Housing in Charlottesville may be one of the most written-about subjects in not only this student paper but in other local ones as well. This is for good reason — housing in Charlottesville is expensive for all, unaffordable for some. Students are not the only people who need housing in Charlottesville, yet a barrier of academia seems to grow from Preston Avenue down to Jefferson Park Avenue and from Alderman Drive to the Amtrak station. Students, removed from the Charlottesville community, often do not deeply engage with the impact they have on the lives of permanent Charlottesville citizens, nor the complicated nature of homes within the city limits.

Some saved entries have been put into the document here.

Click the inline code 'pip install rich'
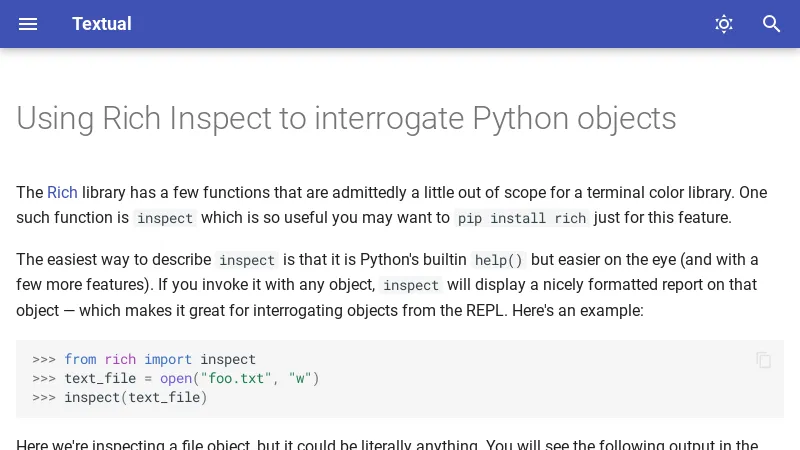This screenshot has height=450, width=800. tap(521, 218)
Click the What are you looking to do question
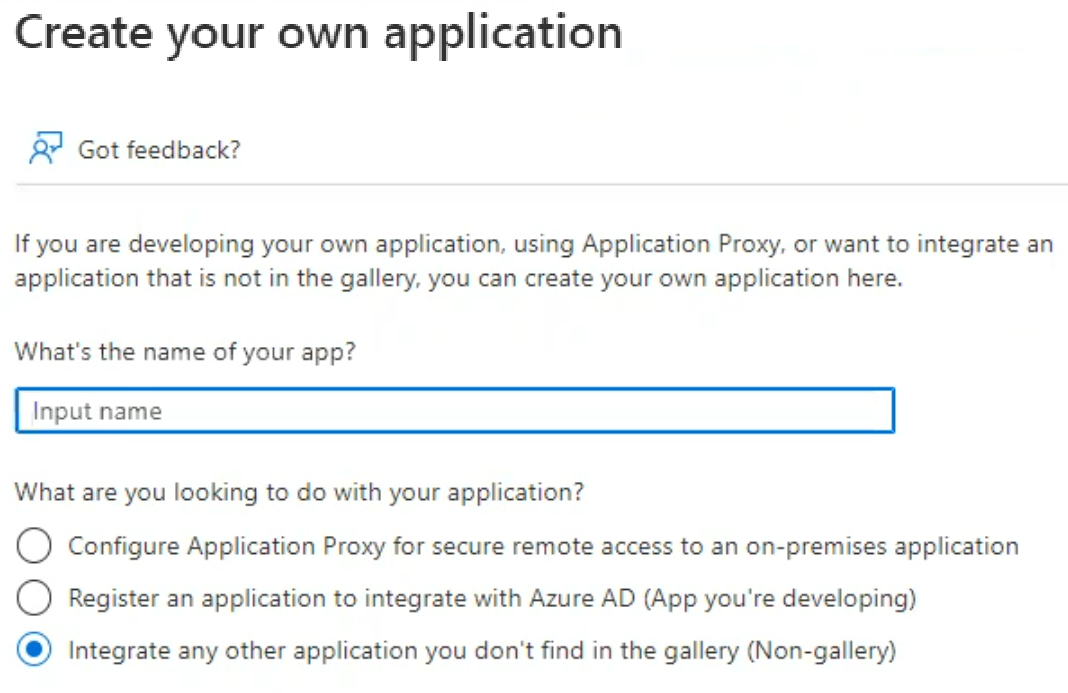The height and width of the screenshot is (693, 1068). pyautogui.click(x=299, y=492)
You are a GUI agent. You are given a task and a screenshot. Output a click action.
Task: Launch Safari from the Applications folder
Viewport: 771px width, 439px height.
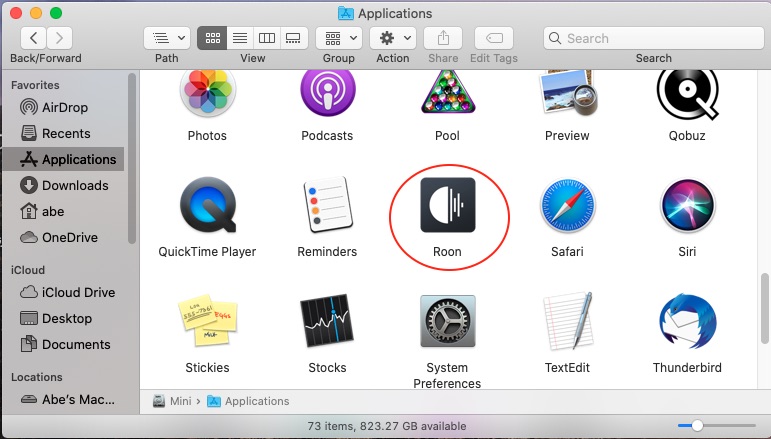point(567,205)
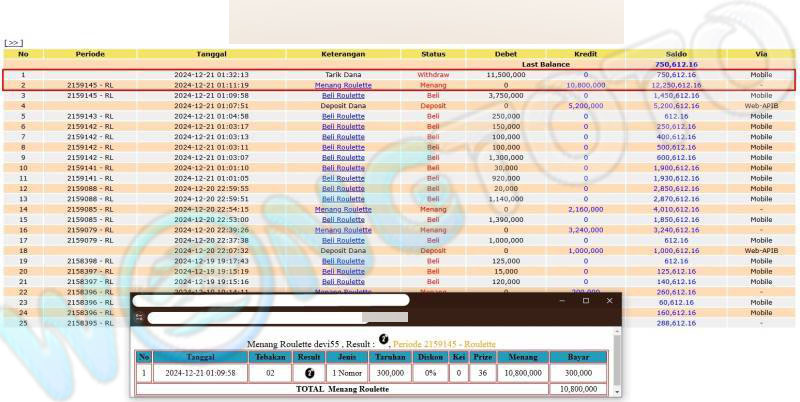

However, the effect of the relationship between students and Charlottesville is felt all over in the form of changing land values, rewritten zoning laws and altered communities. This opinion piece serves as a bridge between what students experience in their lives as temporary Charlottesville residents and the past decades of disastrous city policy, gleaning lessons from that past to inform policy today. Specifically, this piece will argue that permitting the growth of affordable housing by existing organizations via legal changes could be a step towards remedying historically damaging policy.
Where Bodo’s, McDonalds and Wendy’s now sit near Preston Avenue used to be a thriving Black community, a casualty of a movement that still affects the housing market today. Urban renewal was a portfolio of policies across the country aimed at making cities a more attractive place for rich white suburbanites to live. It consisted mainly of politicians declaring historically Black neighborhoods slums and razing the land for new, more expensive development.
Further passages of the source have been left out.